Ticket #612 (closed defect: fixed)
XML files loaded by GeoNetwork may not be in UTF-8 charset and may fail to load
| Reported by: | simonp | Owned by: | geonetwork-devel@… |
|---|---|---|---|
| Priority: | major | Milestone: | v2.7.0 |
| Component: | General | Version: | |
| Keywords: | Cc: |
Description
Some XML files have not UTF-8 chars in them - usually WINDOWS-1252 because these are often pasted into metadata fields from Microsoft apps. The user doesn't realize that the XML file is then no longer UTF-8 and receives strange errors such as 'Error on line 118 of document file:/home/simon/bioreg-test/caab37020028.xml: Invalid byte 2 of 3-byte UTF-8 sequence' when they try to load the XML file into GeoNetwork.

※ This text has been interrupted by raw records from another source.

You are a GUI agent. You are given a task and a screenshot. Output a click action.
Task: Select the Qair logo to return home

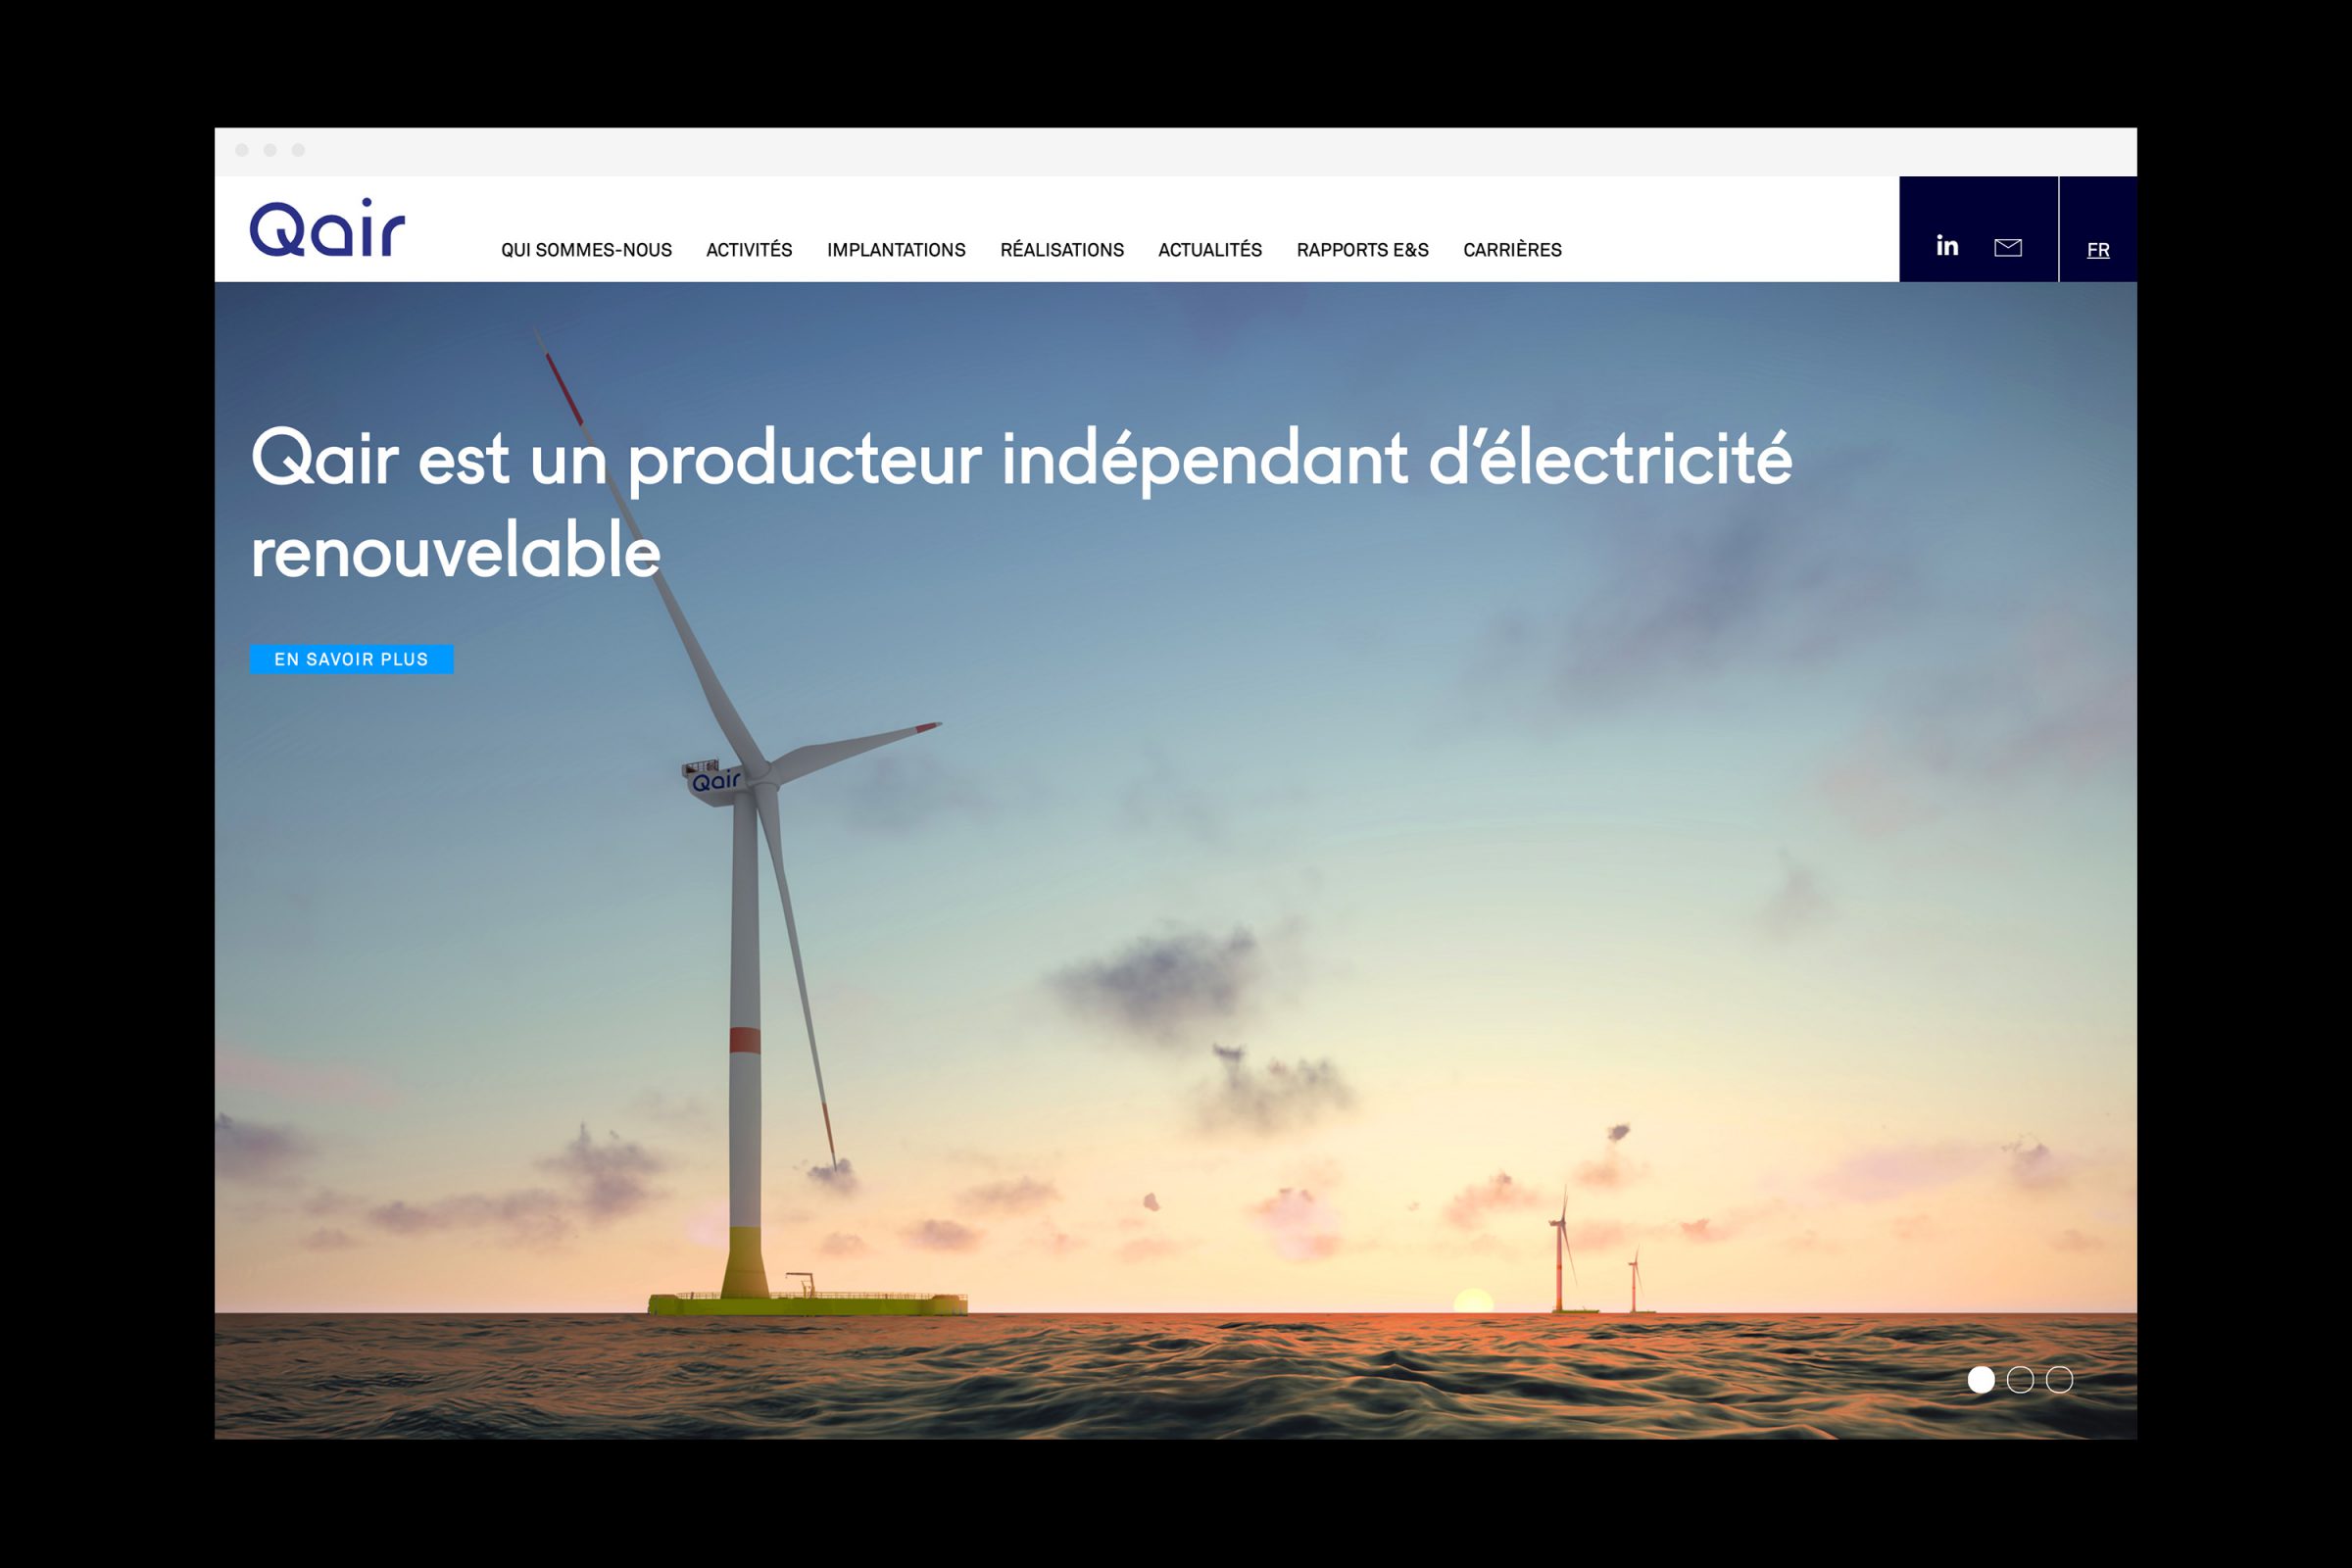pos(326,229)
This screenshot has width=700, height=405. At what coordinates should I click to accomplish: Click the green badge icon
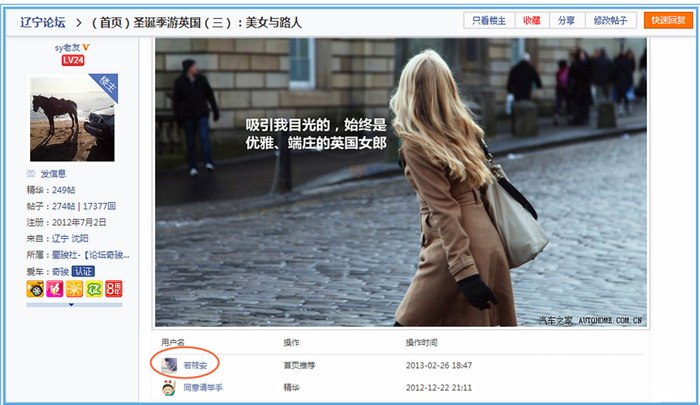click(x=93, y=289)
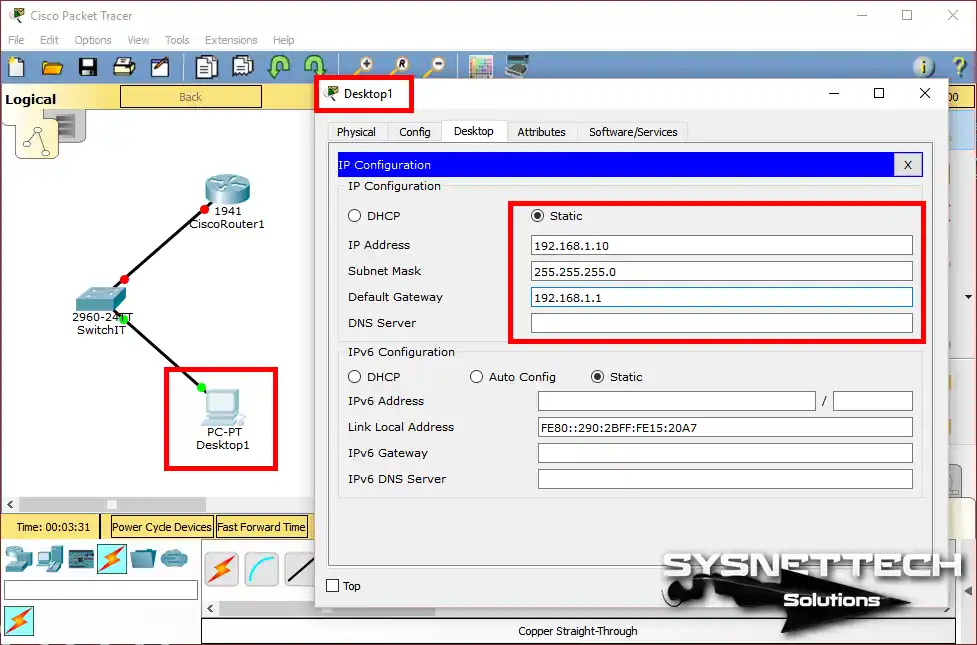Switch to the Config tab
The width and height of the screenshot is (977, 645).
[414, 131]
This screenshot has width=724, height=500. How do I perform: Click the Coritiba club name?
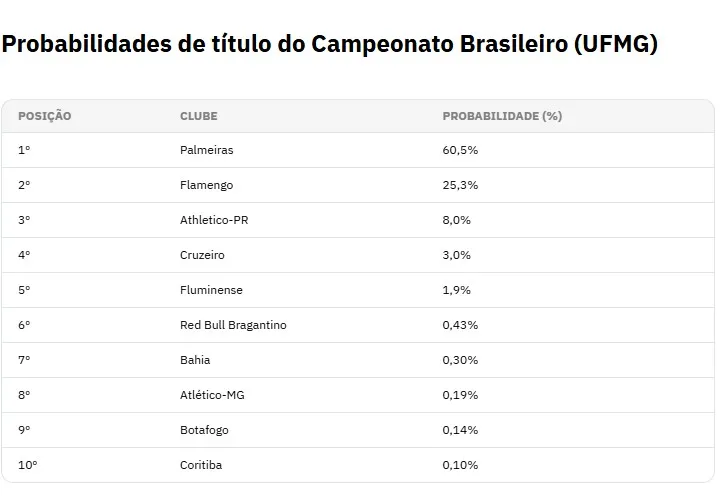click(201, 465)
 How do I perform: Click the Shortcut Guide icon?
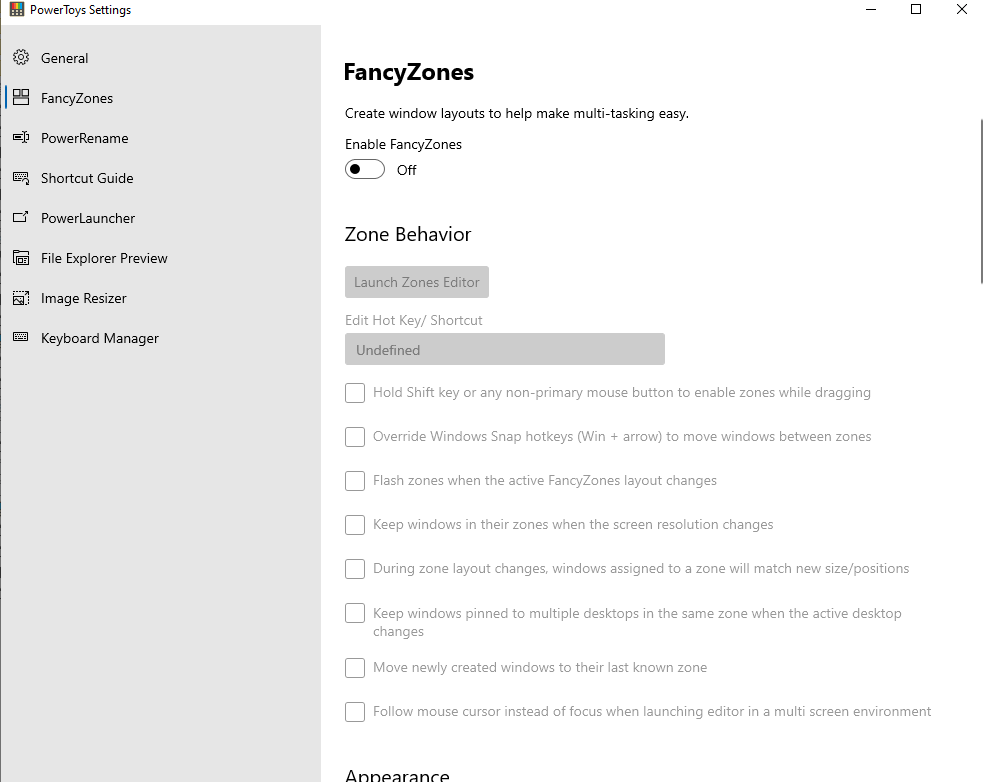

GeoNetwork needs to detect the character set of file content and convert to UTF-8 before attempting to load. Can do this using charset detectors often used in browsers. There is a patch attached which adds the mozilla juniversalcharsetdetector to the loadFile method in the Jeeves utils/Xml.java class. A system property (jeeves.filecharsetdetectandconvert) must be set to enable charset detection and conversion (it is disabled by default or if missing).